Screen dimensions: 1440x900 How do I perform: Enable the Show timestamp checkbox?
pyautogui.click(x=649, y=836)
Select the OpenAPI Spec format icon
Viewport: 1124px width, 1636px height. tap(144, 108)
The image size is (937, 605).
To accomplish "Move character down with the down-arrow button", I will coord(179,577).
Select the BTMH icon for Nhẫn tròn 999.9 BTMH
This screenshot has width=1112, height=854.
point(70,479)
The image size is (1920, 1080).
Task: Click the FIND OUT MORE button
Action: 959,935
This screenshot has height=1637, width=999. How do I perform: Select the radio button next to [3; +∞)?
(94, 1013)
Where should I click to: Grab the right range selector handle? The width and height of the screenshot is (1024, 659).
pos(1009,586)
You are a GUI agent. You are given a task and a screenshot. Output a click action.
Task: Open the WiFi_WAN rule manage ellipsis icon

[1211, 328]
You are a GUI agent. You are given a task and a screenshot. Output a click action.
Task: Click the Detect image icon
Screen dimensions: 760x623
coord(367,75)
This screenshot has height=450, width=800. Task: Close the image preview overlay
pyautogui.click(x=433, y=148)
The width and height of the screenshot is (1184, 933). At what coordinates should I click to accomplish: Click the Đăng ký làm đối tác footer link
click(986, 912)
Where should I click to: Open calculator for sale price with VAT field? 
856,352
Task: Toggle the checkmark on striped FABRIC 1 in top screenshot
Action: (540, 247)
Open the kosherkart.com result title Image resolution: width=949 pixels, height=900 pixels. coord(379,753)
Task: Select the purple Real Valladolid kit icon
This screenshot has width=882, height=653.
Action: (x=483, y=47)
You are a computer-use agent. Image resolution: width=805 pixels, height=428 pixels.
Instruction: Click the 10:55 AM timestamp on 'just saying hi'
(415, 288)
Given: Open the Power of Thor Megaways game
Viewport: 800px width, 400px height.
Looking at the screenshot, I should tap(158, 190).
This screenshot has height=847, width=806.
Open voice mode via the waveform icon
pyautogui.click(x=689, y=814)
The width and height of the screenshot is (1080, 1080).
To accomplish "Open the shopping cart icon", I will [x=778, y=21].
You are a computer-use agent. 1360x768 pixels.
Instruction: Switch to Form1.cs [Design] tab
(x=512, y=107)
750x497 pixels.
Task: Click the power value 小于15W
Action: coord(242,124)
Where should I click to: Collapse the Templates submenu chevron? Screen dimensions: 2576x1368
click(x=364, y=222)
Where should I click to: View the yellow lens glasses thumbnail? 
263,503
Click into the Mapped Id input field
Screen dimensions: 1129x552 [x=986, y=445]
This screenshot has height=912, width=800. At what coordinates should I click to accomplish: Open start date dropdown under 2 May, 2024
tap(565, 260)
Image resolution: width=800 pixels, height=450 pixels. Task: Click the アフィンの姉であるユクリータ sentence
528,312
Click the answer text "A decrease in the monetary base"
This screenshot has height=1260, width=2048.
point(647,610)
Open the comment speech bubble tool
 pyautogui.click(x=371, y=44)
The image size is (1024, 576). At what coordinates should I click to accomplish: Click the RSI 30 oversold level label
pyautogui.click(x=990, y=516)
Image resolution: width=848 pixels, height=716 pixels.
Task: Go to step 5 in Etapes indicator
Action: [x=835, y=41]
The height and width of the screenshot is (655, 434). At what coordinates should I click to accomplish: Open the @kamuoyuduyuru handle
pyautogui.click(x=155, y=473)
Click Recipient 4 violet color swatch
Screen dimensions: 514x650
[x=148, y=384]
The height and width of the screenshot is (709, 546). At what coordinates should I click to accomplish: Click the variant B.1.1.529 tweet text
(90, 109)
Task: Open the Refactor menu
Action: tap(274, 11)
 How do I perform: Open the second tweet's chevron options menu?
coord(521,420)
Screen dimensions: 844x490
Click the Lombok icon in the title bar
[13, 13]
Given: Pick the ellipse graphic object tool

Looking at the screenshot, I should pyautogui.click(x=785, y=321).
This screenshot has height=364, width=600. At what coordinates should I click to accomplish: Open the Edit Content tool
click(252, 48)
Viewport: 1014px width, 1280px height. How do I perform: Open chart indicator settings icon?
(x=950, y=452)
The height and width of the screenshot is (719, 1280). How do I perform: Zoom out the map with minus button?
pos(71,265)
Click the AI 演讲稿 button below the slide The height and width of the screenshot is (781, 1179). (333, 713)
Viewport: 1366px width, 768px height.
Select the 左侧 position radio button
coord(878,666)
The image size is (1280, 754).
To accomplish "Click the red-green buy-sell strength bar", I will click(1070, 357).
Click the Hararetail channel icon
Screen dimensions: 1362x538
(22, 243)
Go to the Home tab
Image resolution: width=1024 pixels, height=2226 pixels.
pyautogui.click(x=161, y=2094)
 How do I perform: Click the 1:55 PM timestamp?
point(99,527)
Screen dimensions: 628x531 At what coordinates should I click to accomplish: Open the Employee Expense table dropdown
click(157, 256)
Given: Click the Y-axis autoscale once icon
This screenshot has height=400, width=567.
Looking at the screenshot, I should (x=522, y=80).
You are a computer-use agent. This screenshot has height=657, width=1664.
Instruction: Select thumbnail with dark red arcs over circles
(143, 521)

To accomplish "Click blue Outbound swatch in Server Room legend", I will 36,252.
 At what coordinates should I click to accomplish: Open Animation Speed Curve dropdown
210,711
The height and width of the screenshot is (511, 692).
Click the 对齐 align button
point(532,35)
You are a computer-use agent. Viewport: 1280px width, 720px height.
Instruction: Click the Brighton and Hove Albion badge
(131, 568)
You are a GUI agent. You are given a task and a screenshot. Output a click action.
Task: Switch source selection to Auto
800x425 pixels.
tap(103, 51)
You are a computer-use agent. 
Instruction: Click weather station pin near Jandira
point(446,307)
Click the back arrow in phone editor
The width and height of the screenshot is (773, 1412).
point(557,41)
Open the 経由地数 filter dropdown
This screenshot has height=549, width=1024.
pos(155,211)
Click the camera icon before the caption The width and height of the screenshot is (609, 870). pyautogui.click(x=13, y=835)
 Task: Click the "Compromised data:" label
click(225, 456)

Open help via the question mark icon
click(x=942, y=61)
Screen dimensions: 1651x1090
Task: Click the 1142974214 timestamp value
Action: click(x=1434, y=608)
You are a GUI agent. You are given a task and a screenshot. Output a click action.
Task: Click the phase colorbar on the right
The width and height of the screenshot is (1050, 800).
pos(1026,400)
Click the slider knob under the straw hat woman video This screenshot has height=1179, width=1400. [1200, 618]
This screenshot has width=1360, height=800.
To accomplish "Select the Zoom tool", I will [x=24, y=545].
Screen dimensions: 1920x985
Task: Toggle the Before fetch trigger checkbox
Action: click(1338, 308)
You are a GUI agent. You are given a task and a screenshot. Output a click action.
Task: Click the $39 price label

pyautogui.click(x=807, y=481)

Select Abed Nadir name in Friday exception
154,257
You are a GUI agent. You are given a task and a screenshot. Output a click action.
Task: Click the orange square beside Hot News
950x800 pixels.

#####

• _ASSIGNMENT_
Each line above that holds the string "computer" should be copied and shown.

• _YOUR SOLUTION_
You are a computer-use agent. Image resolution: width=805 pixels, height=428 pixels.
You are a computer-use agent. 1360x768 pixels.
You are a computer-use agent. This screenshot has height=657, width=1664.
You are a computer-use agent. Viewport: 1280px width, 720px height.
You are a computer-use agent. 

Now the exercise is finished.